Langstaff J. goes on to hold that the Tribunal's findings on points (2) and (3) were unassailable.

  1. Mr. Bourne's proposed amendment is to add a contention that:

"Even if the tribunal came to a permissible conclusion on the facts, that is not sufficient in law to found a case that the Respondent had caused or created that environment where the complaint was one of inaction."

In other words, it is based on step (2) in the reasoning in Conteh.
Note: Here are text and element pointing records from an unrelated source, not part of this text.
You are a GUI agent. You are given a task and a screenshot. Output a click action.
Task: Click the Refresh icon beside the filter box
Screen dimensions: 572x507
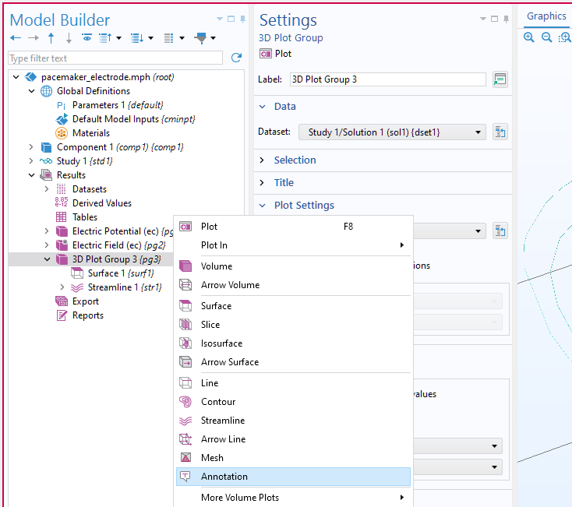(x=236, y=58)
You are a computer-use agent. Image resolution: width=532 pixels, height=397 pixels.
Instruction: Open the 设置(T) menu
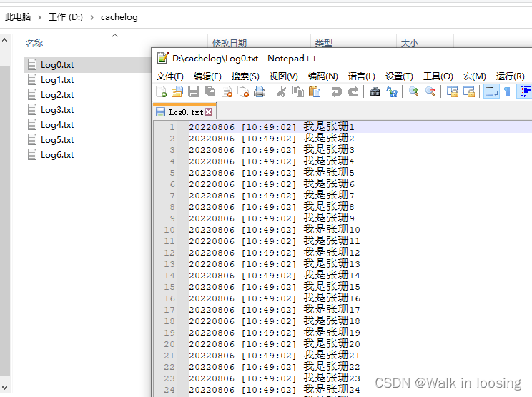tap(399, 76)
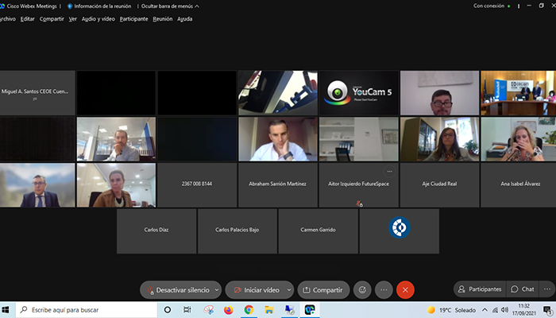Collapse menu via Ocultar barra de menús
The height and width of the screenshot is (318, 556).
pyautogui.click(x=169, y=6)
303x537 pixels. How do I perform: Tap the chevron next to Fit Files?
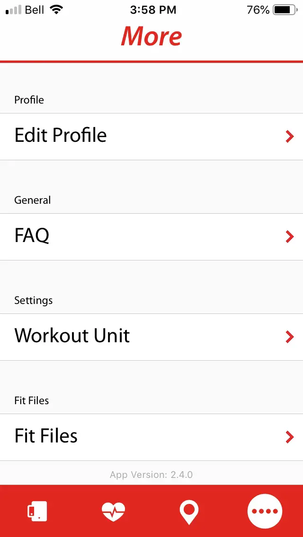(x=289, y=437)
  1. Ms. Smith's opposition to the grant of permission to amend was based principally on the well-known line of authorities which makes clear that this Tribunal should only very rarely allow a point to be taken on appeal which was not taken before the employment tribunal – see, most authoritatively, Jones v Governors of Burdett Coutts School [1997] ICR 38 – though she also complained of the lateness of the application and contended that Conteh gave no assistance in the present case in any event. Mr. Bourne accepted that if his amendment did indeed raise a point not argued before the Tribunal he could not advance any basis for, exceptionally, permitting the Council to raise it on appeal. But he denied that that was the case. He referred us to para. 8 of his written closing submissions in the Tribunal, which reads:

"For his claim under section 3A, the claimant must show that the respondent, or someone for whose acts the respondent is liable, engaged in unwanted conduct which had the purpose or effect of violating his dignity or of creating an intimidating, hostile, degrading, humiliating or offensive environment for him. There is no dispute in this case that there were numerous occasions when the claimant made it clear to the perpetrator that such conduct was unwelcome."

  1. We cannot accept that the point which Mr. Bourne now seeks to raise was argued before the Tribunal – unsurprisingly, since it is clearly prompted by the judgment in Conteh, which had not then been decided. Para. 8 of his closing submissions is making a quite different point. There is no sign whatever Mr. Bourne submitted that the Council could not "create" a hostile environment by inaction – or, more accurately, that it could only do so in the limited circumstances identified by Langstaff J. On the contrary, it is clear from the written submissions of both counsel below, and from the Tribunal's Reasons, that the case was argued on the basis that the essential issue was simply whether the Council had done enough to protect the Claimant: see para. 7 above.
  1. It may indeed be that, as Ms. Smith acknowledged, there is a tension between the EOC decision and the judgment of this Tribunal in Conteh. But it follows from the foregoing that this is not the case in which that tension can be examined. Even apart from Mr. Bourne's concession, we would not have regarded it as right to allow him to rely on Conteh for the first time by way of appeal. Although the case itself had not been decided, a point about whether inaction could "create" a hostile environment could have been taken before the Tribunal if the Claimant had wished. If Mr. Bourne's point were to be taken now and were to be held to be right in principle it would be necessary for the case to be remitted to the Tribunal for further findings addressing the question whether the present case fell into the special category identified by Langstaff J. where inaction could contribute to the creation of a hostile environment.
**CONCLUSION**
  1. We accordingly dismiss the appeal.